Investors are taking a closer look at ESG options. File photo: AFP / Romeo Gacad

Early last year, before the pandemic gripped the world, I predicted that investments managed with environmental, social and governance (ESG) considerations would continue to surge.

I said that sustainable, impactful and responsible investing would be an investment “mega-trend of the new decade.”

Then Covid-19 struck.

One of the ways the world changed was that the pandemic accelerated trends that were already taking place. The trend for ESG investing was one of them, with growing collective awareness and a sense of mutual responsibility coming to the fore.

A niche space for many years, ESG investing is now growing at a steady pace in every region. According to JPMorgan, the assets that follow ESG principles will soon represent 44% of all global assets under management.

More and more investors are seeking purposeful profits through ESG investments, and it’s my belief, as I wrote for Asia Times, that Asia could soon dominate the sector.

However, amid the boom, flags have been raised by some about “greenwashing.” This is when an investment may give an inaccurate impression over its green, socially responsible or corporate credentials.

So how to avoid greenwashing? There are various factors that you should consider.

These include the core values of the fund and in-fund reporting, the fund’s voting policies and track record and whether you are allowed to challenge them, whether the research is in-house or third-party, and whether they are signatories of the United Nations’ Principles of Responsible Investment (PRI).

All of this should be presented up front and be transparent to the potential investor. ESG investments must be held accountable.

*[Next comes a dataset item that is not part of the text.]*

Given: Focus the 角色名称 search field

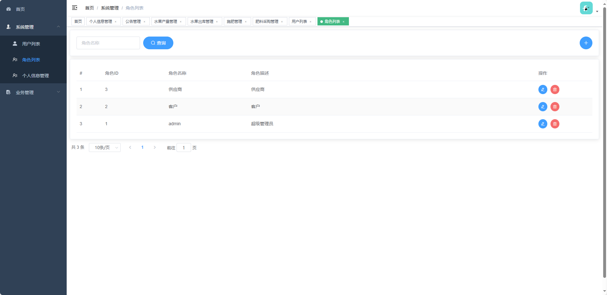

Ultimately, I believe that stricter regulatory requirements and mandatory disclosures are likely to be rolled out across the world. There will also be enhanced tracking, technology and data available too.

And it’s my experience that most fund managers are extremely careful not to exaggerate their claims as mis-marketing will be exposed quickly.

Although greenwashing is a headline-grabbing theme as the ESG boom continues unabated, I would suggest that with some due diligence focusing on the various points I’ve highlighted here, investors should not shy away from this investment mega-trend – especially as those investments with robust ESG credentials are continuing to outperform the market.

Nigel Green founded deVere Group in 2002 from a single office in Hong Kong after discovering a niche market for expatriates in the financial services sector. Since then, it has grown to become one of the largest independent financial advisory organizations in the world with offices and clients across the globe.